You can see the current chess.com ratings curve if you click here, and indeed you will notice that it does resemble a bell.

When you play a game, you will earn points if you win and lose points if your opponent wins.  If you draw a higher rated player, you will earn a smaller number of points.  Elo’s idea was to derive a computation based on this assumption of a normal distribution of player strengths, using the rating as a representation of strength.  

Suppose you play a number of games in a tournament.  You would be expected to defeat players with smaller ratings than yourself.  Awarding +1 for a win, -1 for a loss, and 1/2 for a draw, if you play 4 games against weaker players, 3 against stronger players, and 2 against opponents the same strength as yourself, you would be expected to accumulate 4 – 3 + 1/2 + 1/2 = 2 points.  However, suppose you actually won 5 games, and lost only 2, and still drew two games.  Your actual points would then be 5 – 2 + 1 = 4.

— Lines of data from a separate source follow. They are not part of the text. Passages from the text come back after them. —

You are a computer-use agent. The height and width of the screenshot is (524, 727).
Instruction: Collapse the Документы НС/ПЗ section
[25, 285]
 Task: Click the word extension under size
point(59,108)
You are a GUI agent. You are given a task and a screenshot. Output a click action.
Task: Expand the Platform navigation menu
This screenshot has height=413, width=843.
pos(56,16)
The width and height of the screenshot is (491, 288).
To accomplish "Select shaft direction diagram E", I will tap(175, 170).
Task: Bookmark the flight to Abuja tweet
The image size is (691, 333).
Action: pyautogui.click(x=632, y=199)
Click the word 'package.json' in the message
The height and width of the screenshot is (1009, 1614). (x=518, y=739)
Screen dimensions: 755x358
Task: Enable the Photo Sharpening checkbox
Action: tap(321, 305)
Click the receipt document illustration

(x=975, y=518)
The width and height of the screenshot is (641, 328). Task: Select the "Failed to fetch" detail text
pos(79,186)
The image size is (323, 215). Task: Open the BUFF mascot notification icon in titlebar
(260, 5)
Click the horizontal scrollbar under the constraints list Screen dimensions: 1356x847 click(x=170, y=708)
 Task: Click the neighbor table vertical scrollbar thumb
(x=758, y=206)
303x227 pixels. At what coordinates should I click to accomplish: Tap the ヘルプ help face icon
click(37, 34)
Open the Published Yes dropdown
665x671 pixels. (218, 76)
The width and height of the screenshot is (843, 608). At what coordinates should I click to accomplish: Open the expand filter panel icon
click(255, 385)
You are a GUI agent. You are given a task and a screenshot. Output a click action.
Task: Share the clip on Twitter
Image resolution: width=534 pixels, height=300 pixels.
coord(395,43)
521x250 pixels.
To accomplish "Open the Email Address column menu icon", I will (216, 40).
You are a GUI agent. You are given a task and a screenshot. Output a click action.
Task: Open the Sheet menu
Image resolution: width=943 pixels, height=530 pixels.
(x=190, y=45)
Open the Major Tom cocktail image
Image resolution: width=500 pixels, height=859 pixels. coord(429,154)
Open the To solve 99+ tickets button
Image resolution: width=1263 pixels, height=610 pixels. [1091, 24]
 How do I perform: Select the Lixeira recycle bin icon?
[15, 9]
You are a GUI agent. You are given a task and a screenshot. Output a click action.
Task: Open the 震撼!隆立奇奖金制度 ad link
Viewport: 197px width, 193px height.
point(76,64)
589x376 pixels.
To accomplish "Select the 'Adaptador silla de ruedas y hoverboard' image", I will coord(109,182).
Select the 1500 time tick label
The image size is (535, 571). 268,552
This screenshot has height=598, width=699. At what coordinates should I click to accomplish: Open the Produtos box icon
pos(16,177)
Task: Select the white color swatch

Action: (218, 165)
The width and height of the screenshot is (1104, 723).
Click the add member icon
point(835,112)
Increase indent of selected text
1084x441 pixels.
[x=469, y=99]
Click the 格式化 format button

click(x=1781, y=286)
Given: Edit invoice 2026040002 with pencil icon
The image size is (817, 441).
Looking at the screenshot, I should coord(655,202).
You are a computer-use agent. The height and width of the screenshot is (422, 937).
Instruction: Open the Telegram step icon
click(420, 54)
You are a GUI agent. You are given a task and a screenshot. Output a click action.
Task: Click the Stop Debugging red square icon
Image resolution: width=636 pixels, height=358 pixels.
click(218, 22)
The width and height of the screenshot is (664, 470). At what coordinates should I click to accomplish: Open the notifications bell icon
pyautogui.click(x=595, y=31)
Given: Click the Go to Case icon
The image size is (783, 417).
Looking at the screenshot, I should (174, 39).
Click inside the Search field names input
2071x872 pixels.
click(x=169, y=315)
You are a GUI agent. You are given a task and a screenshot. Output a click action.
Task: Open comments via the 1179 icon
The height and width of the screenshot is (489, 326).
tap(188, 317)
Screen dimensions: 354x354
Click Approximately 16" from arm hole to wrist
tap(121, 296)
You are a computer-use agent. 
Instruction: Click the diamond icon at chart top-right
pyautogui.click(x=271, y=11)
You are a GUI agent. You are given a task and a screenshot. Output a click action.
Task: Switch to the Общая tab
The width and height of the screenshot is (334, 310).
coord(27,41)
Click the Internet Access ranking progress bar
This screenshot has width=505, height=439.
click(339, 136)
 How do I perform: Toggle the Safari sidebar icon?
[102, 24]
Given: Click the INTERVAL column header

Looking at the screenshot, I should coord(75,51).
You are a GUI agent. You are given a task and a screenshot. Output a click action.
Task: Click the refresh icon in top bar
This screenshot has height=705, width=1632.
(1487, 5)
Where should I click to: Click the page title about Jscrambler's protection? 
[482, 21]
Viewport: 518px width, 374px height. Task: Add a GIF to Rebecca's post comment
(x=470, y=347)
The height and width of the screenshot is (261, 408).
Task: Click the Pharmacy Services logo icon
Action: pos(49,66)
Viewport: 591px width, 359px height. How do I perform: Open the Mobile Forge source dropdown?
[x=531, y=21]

The basic computation to adjust your rating in Elo’s system is an equation of the form:

New Rating = Old Rating + k(actual points – expected points), where ‘k’ is some constant number, e.g. 32. 

In our example, if your old rating was 1500, then your new rating would be computed as follows:

1500 + (32 (4 actual points – 2 expected points)) = 1500 + 64 = 1564.

The US Chess Federation (USCF) adopted essentially this formula in 1960 and FIDE adopted it in 1970. 

However, this is not the system used by either organization today, nor is it exactly the system used by chess.com.  In the 1980’s a bright young Statistics major at Princeton University had begun to study chess ratings, and wrote his senior thesis on the topic.  After speaking to the USCF President about his work, he was invited to join the USCF ratings committee, later becoming its chairman, a post which he holds to this day.

 Mark Glickman (pictured above) was this young student’s name, and today he is referred to as Professor Glickman by his own students at Boston University.  Glickman wrote his Harvard doctoral dissertation on what he viewed as deficiencies with the Elo ratings system, and devised a replacement, which he dubbed the “Glicko” system, in what I can only regard as a humorous tribute to his predecessor Professor Elo.  (I love clever people.)

It is the Glicko system that chess.com uses to calculate your rating.

One of Glickman’s innovations was to recognize that your rating is only an estimation of your true strength, and that there is uncertainty regarding your rating.  This uncertainty is represented by what has been dubbed the Rating Deviation.  This is merely chess talk for what a statistician calls the Standard Deviation, but it is a number that represents this uncertainty.  The larger the number, the more uncertainty surrounding your rating.

In a normal distribution, the average value along the x axis plus-or-minus 2 such ratings deviations gives an interval within which there is 95% confidence that your true strength lies.  If you don't know or don't care about statistics, then just regard this is a religious axiom and accept it on faith.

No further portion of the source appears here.